I'm new to this forum, and would like to request help in identifying a fossil that has been in my possession for about 50 years. When I was a child growing up in Dallas, Texas, my father was a landscape architect who often visited job sites and had excellent relations with various sub-contractors. One day, he brought home a fossil "dinosaur bone" from a private residential swimming pool construction project. It certainly does appear to be a fossil bone from a large animal, and one can even see fossilized marrow in a hole on the specimen - but whether it's from a dinosaur or a mammal, I have no idea and would like some help with here.

The specimen is approximately 90mm long, 60mm wide, and 50mm high. I haven't weighed it.

== Data lines ==

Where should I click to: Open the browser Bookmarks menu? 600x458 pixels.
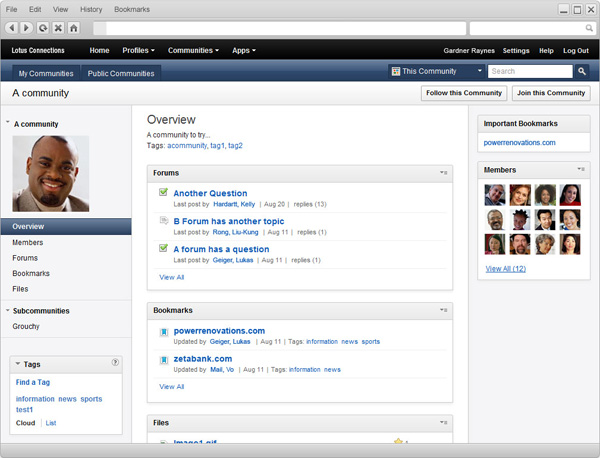(132, 8)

== Task statement ==
Please copy the stretch of the fossil post from "I'm new to this" through "help with here." word for word.

== Reply to the exercise ==
I'm new to this forum, and would like to request help in identifying a fossil that has been in my possession for about 50 years. When I was a child growing up in Dallas, Texas, my father was a landscape architect who often visited job sites and had excellent relations with various sub-contractors. One day, he brought home a fossil "dinosaur bone" from a private residential swimming pool construction project. It certainly does appear to be a fossil bone from a large animal, and one can even see fossilized marrow in a hole on the specimen - but whether it's from a dinosaur or a mammal, I have no idea and would like some help with here.